*** EXCERPT PROVIDED
The long awaited decision in the case of Harrison v University Hospitals Coventry and Warwickshire Hospital NHS Trust  EWCA Civ 792 has today been released following the Hearing on 10 May 2017. Click here for the full Judgment.
This is case which went to a detailed assessment before Master Whalan on 16 August 2016 and has since attracted the attention of the legal profession with various other detailed assessments being 'on hold' pending its outcome. In the first instance Master Whalan found that a budget should not be departed from unless good reason could be demonstrated. He further extended this to be interpreted as relevant to the incurred costs as well as the future costs, making reference to their “certain status” due to their overall feature in the assessment of proportionality of the entire budget.
Future (budgeted) costs
Lord Justice Davis, upon hearing submissions from Alexander Hutton QC for the Appellant (Defendant) and Kevin Latham for the Respondent (Claimant), was content that Master Whalan (and in fact Carr J in the case of Merrix v Heart of England NHS Foundation Trust  EWHC 346 (QB),  1 Costs) was correct in the confirmation that the future costs of a budget is to be considered definitive and not to be departed from (upwards or downwards) unless good reason was demonstrated. Davis J commented at para 36 that:
“The appellant’s argument has this initial and unattractive, oddity. If it is right, it involves a most unappealing lack of reciprocity. It means that a receiving party may only seek to recover more than the approved or agreed budgeted amount if good reason is shown; whereas the paying party may seek to pay less than the approved or agreed budgeted amount without good reason being required to be shown. It is difficult to see the sense or fairness in that."
Does the budget ‘fetter’ the Judge on assessment
David J made it clear that he agree with Carr J in the Merrix case that approval of a budget does not operate to replace the detailed assessment but rather it influences how the assessment will be approached. He commented that the Court’s empowerment to sanction departure from a budget on assessment if there is good reason to do so will of course significantly fetter their discretion and commented that is it:
“…deliberately designed to be so. Costs Judges should therefore be expected not to adopt a lax or over-indulgent approach to the need to find “good reason”.”
Davis J heard submissions of the Appellant to the effect that 7.4 of PD 3E makes it clear that the court can not approve costs incurred before the date of any CMC and thus they did not form part of the ‘agreed or approved’ costs referenced in CPR 3.18(b). Davis J agreed that the incurred costs were not within the ambit of CPR 3.18 and therefore are to be the subject of detailed assessment in the usual way, without any added requirement of "good reason" for departure from the approved budget. Reference is made to influencing obiter remarks in the Sarpd Oil case with the matter being distinguished and further reference is made to the amendments to the rules designed to restore the position as was intended (in terms of de-coupling incurred and budgeted costs).
This should offer a degree of certainty and clarity to lawyers following a period of uncertainty as to the interplay between the budget and the assessment. I have to say that, in my view, this is a decision which makes sense and is both logical and sensible and represents what the rules intended in the first place.
******
*** ENTRIES SHOWN
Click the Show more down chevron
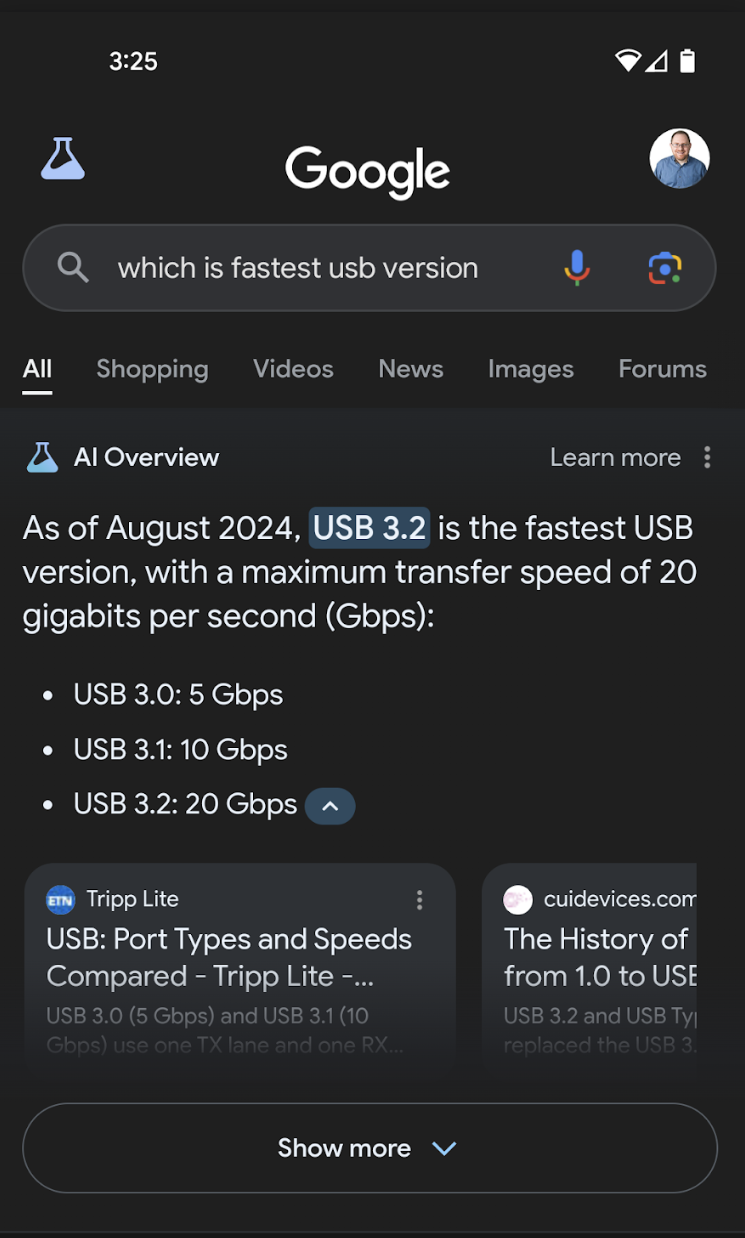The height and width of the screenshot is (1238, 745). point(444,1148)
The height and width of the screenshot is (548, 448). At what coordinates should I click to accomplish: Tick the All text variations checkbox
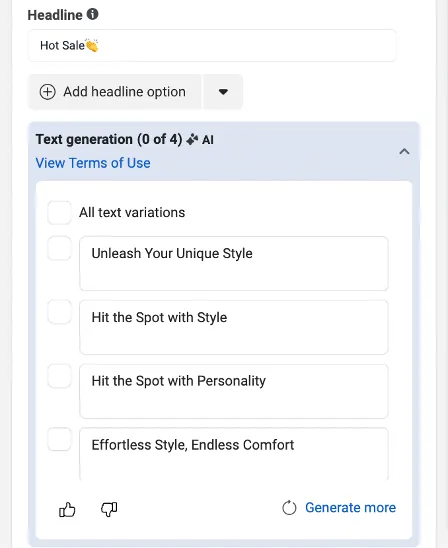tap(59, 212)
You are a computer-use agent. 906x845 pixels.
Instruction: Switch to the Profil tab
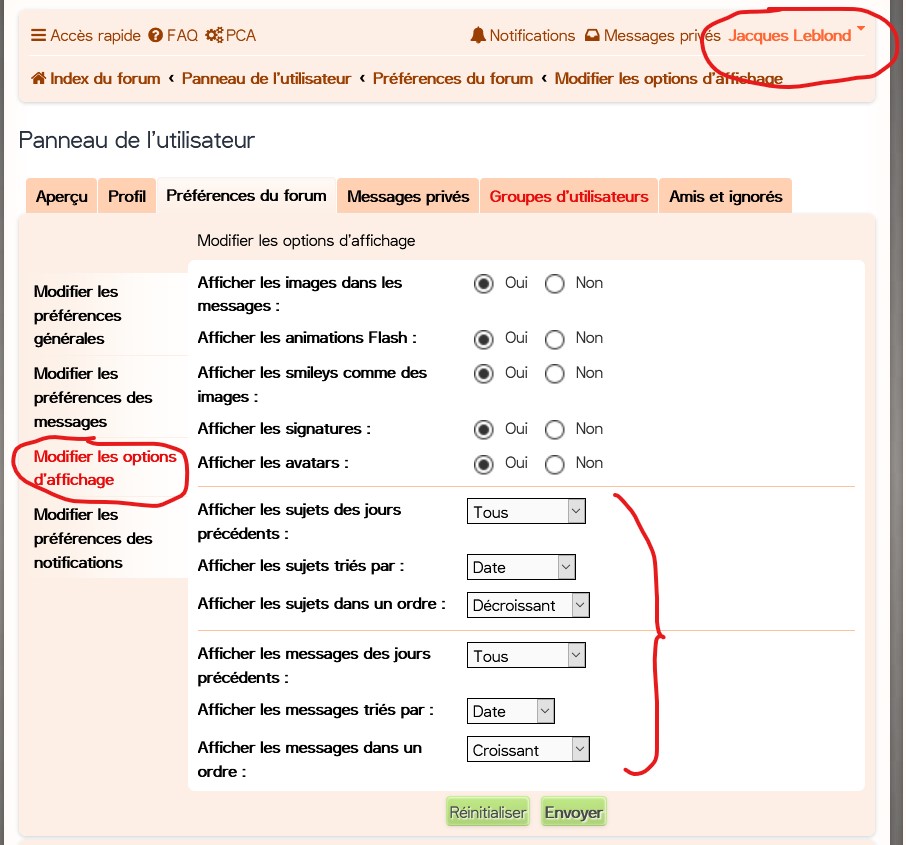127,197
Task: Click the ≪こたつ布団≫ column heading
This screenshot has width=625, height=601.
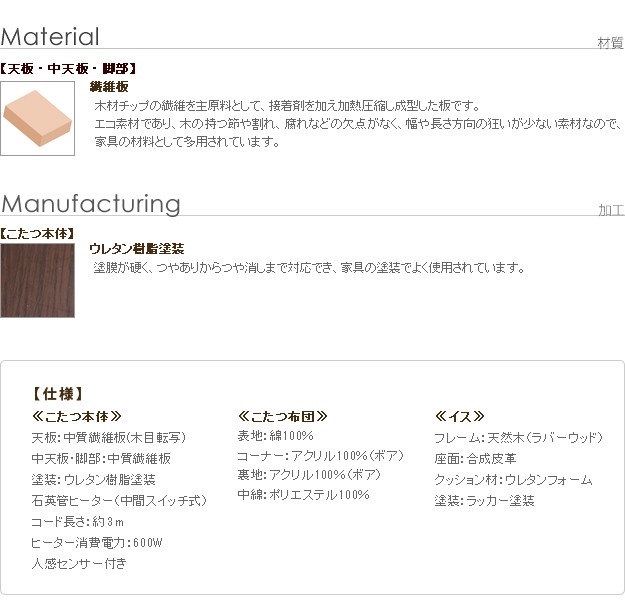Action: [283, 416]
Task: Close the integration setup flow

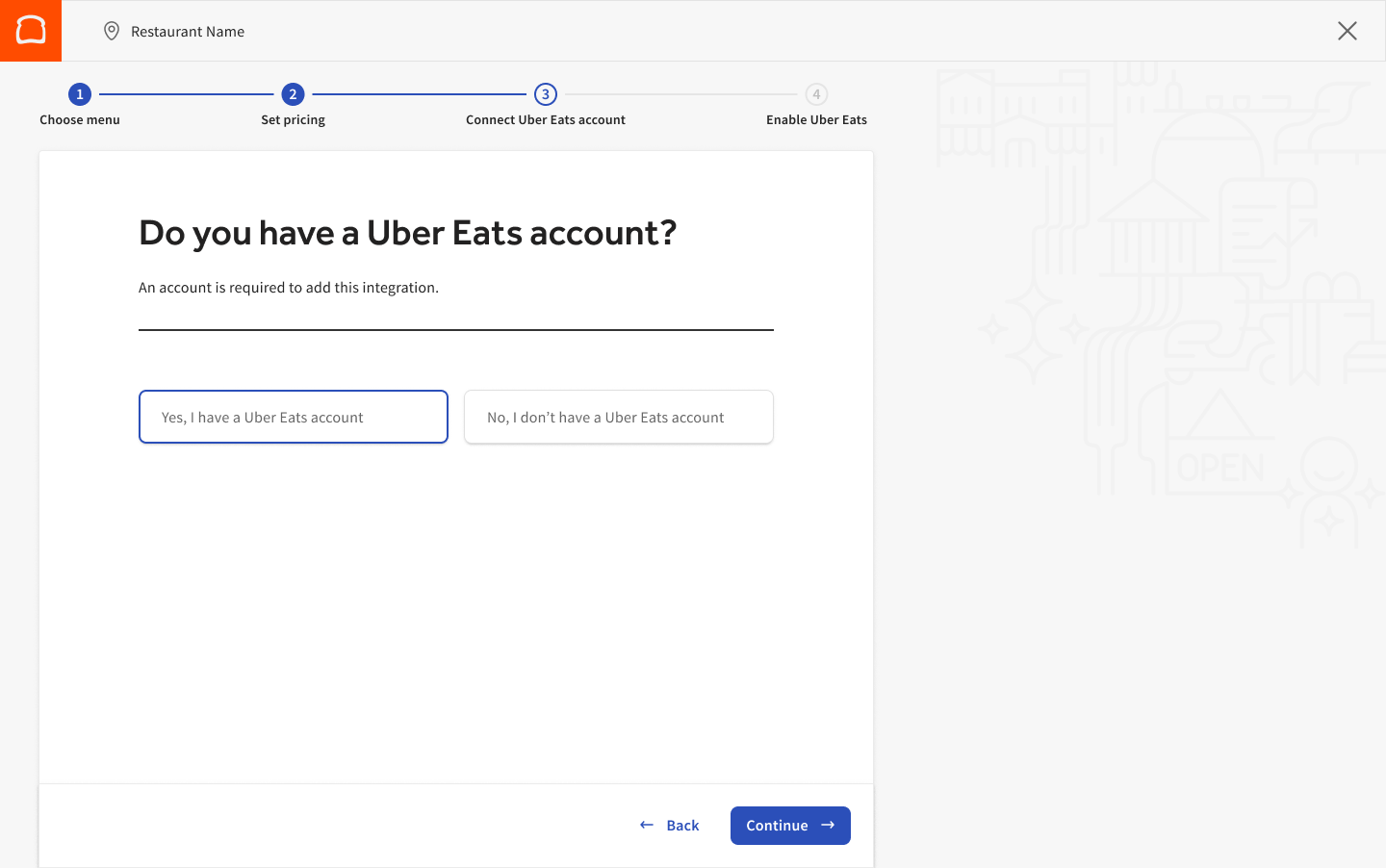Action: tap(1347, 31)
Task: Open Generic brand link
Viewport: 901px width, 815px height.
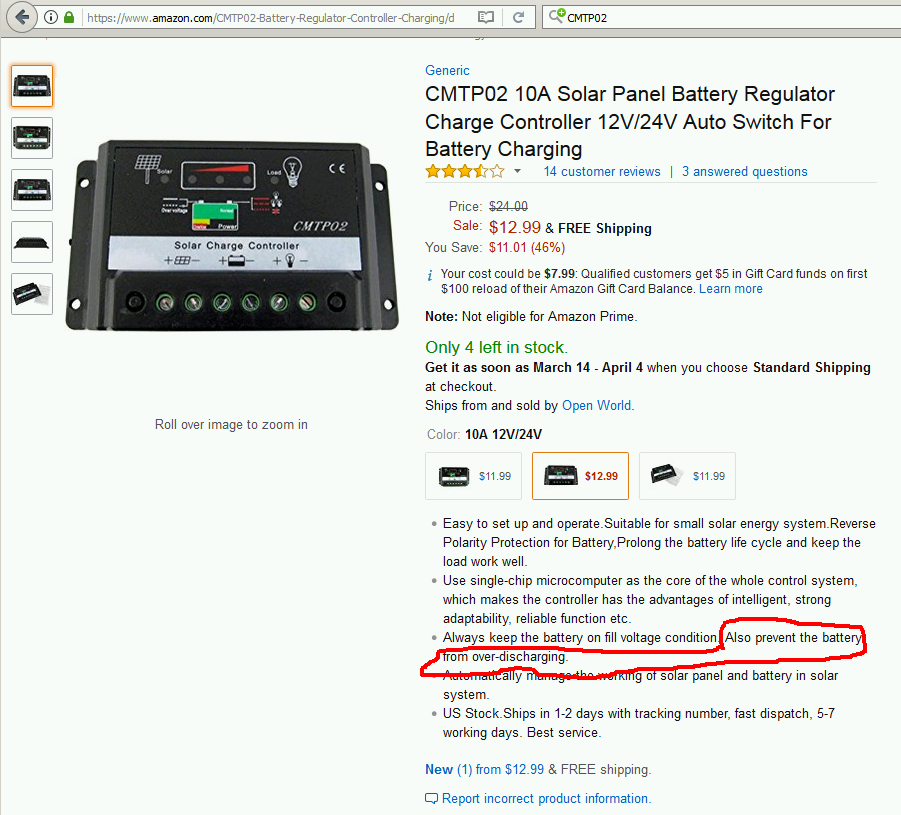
******
WORK REQUEST 1 — Reproduce, word for word, the stretch from "The long awaited" through "the full Judgment." in the commentary on the Harrison costs decision.
WORK REQUEST 2 — Render into French this sentence from the commentary on the Harrison costs decision: "This should offer a degree of certainty and clarity to lawyers following a period of uncertainty as to the interplay between the budget and the assessment."

EXERCISE ANSWER 1 —
The long awaited decision in the case of Harrison v University Hospitals Coventry and Warwickshire Hospital NHS Trust  EWCA Civ 792 has today been released following the Hearing on 10 May 2017. Click here for the full Judgment.

EXERCISE ANSWER 2 — Cela devrait offrir un certain degré de certitude et de clarté aux juristes à la suite d'une période d'incertitude quant à l'interaction entre le budget et l'évaluation.